Speaking of the true ending - it sucks! I hate it! It pops in out of nowhere, accomplishes nothing except killing Arval, and Shez and Arval’s relationship is weakened for it! I found myself preferring the dead Byleth route. That said, Shez and Arval’s relationship IS a lot better than their Houses counterparts Byleth and Sothis, but their rivalry against those two and relationships with Agartha are seriously underbaked, so either way the final fight with Byleth/Epimenides is pretty weak. It’s disappointing, because Shez and Arval are very interesting concepts - just utterly wasted here. 
Also, it’s a real shame that the Agarthans are just generically, hilariously evil. I know people like to say 3 Houses is morally grey - it’s really not, or at least not in the way fandom thinks it is - but the Agarthan vs Human conflict actually is kind of grey. Or would be, at least, if the Agarthans weren’t Saturday morning cartoon villains. And people said Garon was bad - at least he was controlled by an insane dragon! I was hoping Arval might provide a sympathetic look into the Agarthans, who in a narrative actually interested in using them might really be a tragic race, but, lol. Nope.

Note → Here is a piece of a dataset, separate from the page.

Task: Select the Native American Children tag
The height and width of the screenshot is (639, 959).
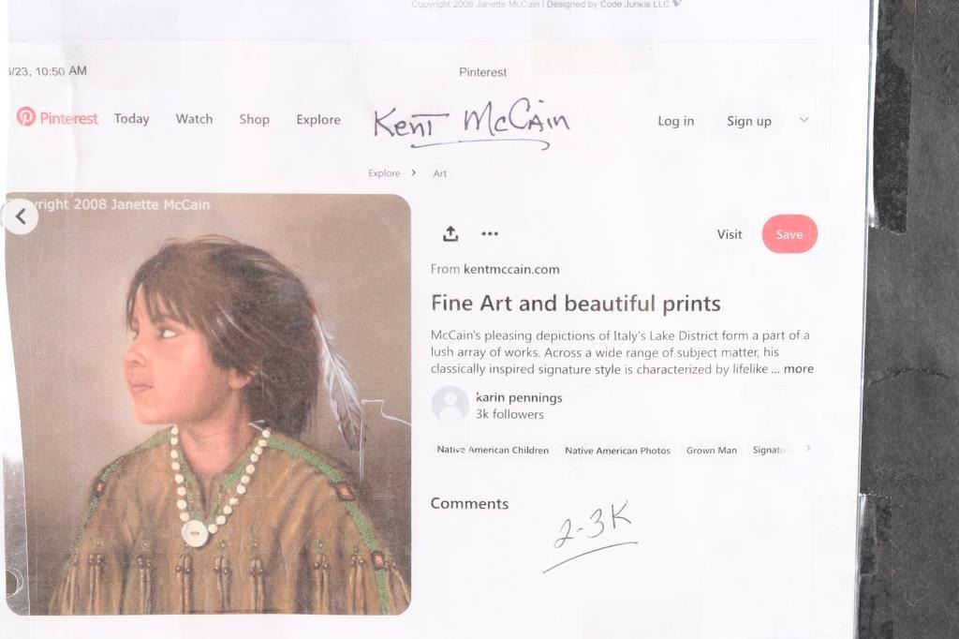Action: [x=493, y=450]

On that note, I’m really not impressed by the game trying to make any equivalences between Dimitri’s defense of his Kingdom, or him trying to end the war by killing Edelgard/Thales and needing to invade the Empire to do so with Edelgard’s war of conquest to Make Adrestia Great Again. Dimitri might believe he’s in the wrong for doing it, but the game reinforcing this is very annoying. These are not equivalent situations, and frankly, I don’t feel bad for the Empire getting a taste of their own medicine - especially not by the time a lot of soldiers and nobles are blindly following Thales’ destructive orders. Am I supposed to be impressed by their loyalty? I’m more disgusted they didn’t defect or - if that wasn’t possible - try to minimize the harm caused in any way they could. 

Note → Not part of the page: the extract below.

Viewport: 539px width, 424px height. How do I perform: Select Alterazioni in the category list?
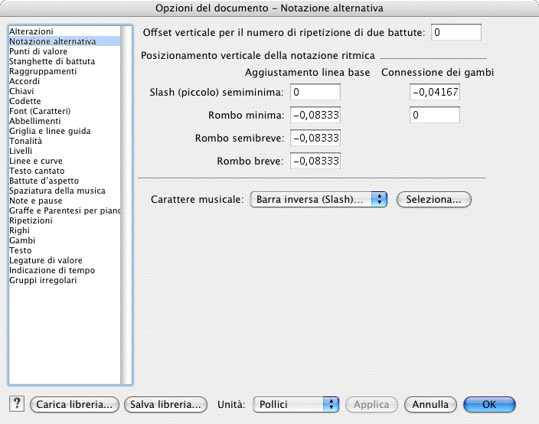[31, 31]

This game feels very rushed, very padded and very unfinished. It has a lot of good in it, but it’s dealt a lot of blows by the bad and underwhelming. And I fear Azure Gleam is the good route, so uh. Lol. Unlike Houses, I’m really not looking forward to playing GW or SB. It's... not even a bad route? Besides some strong early moments, it's just bland.
The Yuri content is all good though. 10/10 Yuri LeClerc content. I’m satisfied on that front at least. He really is far too interesting a character to be a DLC/side character, it’s a real shame. I kinda wish they’d saved him for a different game, he and the rest of the Wolves are kinda wasted on Houses.